かわリハ

精神科理学療法士とクロスリバー
  2024.0205

「クロスリバーゴリラ」というゴリラをご存じでしょうか。 カメルーンやナイジェリアといったアフリカの一部地域のみに生息する超希少なゴリラで、その生息数は300頭前後と言われています。 しかし実は当院にもクロスリバーゴリラに匹敵する希少動物が生息しています。
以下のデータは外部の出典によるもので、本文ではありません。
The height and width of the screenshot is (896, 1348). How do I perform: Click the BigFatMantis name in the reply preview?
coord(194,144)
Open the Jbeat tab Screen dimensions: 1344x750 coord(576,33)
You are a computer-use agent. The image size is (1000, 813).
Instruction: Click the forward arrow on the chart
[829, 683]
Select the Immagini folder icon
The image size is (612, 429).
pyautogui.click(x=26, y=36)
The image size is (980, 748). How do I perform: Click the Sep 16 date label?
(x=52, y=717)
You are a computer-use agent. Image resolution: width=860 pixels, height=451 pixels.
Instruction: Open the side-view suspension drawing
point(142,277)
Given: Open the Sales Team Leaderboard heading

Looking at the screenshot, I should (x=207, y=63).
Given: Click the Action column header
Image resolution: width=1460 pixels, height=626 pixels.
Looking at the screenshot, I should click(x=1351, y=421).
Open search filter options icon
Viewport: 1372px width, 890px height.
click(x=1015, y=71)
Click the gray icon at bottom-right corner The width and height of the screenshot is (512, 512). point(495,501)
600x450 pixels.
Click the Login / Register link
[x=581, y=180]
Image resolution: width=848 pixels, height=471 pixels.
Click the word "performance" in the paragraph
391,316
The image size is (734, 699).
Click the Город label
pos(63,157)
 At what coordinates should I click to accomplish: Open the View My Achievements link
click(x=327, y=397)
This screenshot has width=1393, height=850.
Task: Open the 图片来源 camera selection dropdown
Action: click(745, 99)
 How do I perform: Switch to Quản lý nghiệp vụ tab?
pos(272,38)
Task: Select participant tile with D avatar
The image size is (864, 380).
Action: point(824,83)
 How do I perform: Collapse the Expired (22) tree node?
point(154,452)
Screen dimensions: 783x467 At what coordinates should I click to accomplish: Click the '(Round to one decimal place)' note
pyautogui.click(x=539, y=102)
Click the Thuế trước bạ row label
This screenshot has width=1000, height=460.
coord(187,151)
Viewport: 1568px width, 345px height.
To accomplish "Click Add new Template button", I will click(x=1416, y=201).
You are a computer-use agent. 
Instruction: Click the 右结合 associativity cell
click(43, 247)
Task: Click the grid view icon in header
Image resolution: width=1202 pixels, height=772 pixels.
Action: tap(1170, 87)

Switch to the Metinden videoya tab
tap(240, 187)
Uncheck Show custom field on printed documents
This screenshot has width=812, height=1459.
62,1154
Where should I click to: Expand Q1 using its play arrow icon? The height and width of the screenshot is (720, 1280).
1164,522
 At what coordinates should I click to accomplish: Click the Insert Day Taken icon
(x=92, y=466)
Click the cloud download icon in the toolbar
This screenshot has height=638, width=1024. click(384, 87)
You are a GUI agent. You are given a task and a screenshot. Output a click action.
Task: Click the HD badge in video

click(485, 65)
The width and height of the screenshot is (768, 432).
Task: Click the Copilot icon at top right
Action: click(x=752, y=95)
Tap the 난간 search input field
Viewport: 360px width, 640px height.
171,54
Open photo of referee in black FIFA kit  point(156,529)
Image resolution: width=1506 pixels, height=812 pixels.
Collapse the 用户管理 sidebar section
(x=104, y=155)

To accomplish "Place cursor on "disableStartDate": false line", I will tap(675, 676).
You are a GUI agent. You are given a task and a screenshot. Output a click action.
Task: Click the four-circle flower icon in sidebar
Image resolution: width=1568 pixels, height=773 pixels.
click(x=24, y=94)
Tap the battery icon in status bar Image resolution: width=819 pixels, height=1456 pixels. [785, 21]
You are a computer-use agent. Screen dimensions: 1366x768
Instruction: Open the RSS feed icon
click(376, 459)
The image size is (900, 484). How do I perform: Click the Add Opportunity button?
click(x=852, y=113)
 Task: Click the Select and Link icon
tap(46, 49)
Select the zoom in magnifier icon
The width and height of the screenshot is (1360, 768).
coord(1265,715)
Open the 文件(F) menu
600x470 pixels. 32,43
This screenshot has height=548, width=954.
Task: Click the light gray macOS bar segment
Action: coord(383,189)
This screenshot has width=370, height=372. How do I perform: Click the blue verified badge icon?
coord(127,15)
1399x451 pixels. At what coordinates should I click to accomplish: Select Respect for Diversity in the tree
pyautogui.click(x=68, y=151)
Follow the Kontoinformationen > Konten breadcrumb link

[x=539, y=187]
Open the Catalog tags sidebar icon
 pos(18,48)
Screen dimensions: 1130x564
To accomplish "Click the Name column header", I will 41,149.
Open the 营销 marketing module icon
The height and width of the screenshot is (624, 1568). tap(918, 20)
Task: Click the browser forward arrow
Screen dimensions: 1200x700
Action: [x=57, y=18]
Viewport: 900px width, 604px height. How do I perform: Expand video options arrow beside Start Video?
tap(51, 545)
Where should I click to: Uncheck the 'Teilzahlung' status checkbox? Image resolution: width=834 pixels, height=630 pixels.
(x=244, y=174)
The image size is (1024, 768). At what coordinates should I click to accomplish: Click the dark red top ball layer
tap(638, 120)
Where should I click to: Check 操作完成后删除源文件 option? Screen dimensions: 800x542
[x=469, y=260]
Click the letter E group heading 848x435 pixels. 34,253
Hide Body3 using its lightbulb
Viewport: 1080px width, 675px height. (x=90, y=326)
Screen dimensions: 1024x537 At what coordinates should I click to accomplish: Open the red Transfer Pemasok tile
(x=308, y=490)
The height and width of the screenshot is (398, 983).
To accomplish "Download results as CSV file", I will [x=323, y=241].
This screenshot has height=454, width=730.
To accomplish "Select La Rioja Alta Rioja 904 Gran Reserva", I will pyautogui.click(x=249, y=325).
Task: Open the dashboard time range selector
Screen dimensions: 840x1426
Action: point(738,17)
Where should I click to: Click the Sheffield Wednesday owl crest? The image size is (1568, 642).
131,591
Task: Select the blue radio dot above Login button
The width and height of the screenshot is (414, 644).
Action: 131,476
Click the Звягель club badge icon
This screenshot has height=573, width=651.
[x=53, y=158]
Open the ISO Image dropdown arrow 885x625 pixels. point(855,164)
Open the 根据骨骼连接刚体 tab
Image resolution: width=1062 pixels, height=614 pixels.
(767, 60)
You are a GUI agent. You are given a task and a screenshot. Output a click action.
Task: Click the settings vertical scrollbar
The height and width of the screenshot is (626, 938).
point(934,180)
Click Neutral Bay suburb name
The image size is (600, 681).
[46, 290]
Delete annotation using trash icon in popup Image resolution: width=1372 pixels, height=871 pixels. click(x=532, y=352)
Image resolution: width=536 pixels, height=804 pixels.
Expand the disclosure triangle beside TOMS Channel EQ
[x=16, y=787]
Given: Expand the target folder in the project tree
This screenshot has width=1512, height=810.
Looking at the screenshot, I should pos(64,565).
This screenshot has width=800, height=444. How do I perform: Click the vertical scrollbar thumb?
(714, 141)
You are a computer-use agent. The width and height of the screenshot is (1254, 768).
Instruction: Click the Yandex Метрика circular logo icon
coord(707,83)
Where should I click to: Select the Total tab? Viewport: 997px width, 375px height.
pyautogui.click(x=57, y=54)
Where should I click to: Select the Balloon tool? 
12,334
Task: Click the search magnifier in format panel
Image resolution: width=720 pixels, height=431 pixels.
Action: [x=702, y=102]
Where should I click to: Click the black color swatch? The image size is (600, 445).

その希少動物とは……「セイシンカショゾクノリガクリョウホウシ」です。

……はい。 そうですね。 ちゃんと変換すると「精神科所属の理学療法士」ですね。

日本理学療法士協会によると、精神科所属の理学療法士は日本全国で200人~300人程度だそうです。 本当にクロスリバーゴリラと良い勝負の希少性なのです。 そんな珍しい存在である精神科所属の理学療法士が、なんと当院には6名も勤務しています。

その主な役割は、運動療法・理学療法により当院の患者様の運動機能の維持・改善に努め、認知症の症状軽減・進行予防などに寄与することです。もちろん一般的な理学療法士が行うように、患者さんの生活動作のレベルを評価して環境設定に関わったり、退院前の患者様のお宅に訪問して退院後の生活に関してアドバイスをさせて頂くこともあります。 また当院の理学療法士が行うリハビリは、必ずしも運動に限りません。患者様によっては作業課題などを用い、認知機能面へのアプローチを重点的に行うこともあります。精神科所属だからといって理学療法士としての業務内容・リハビリ内容が極端に変わるわけではありませんが、やはりちょっと変わったところもあるわけですね。

ところでクロスリバーゴリラは最近少しずつ生息数が増えてきていると報告されているそうなのですが、実は私たち精神科の所属の理学療法士も、ここ5年ほどで少しずつ生息数が増えてきていると報告されています。
私がかわさき記念病院に入職した2018年頃は100人程度と言われていたようなので、その頃と比較すると2倍以上に増えたことになります。 絶対数が少ないとはいえ、割合でみるとかなりの増加率と言えます。

まだまだ精神科所属の理学療法士はマイナーであり希少ですが、明るい未来を目指していきます! クロスリバーゴリラと共に!!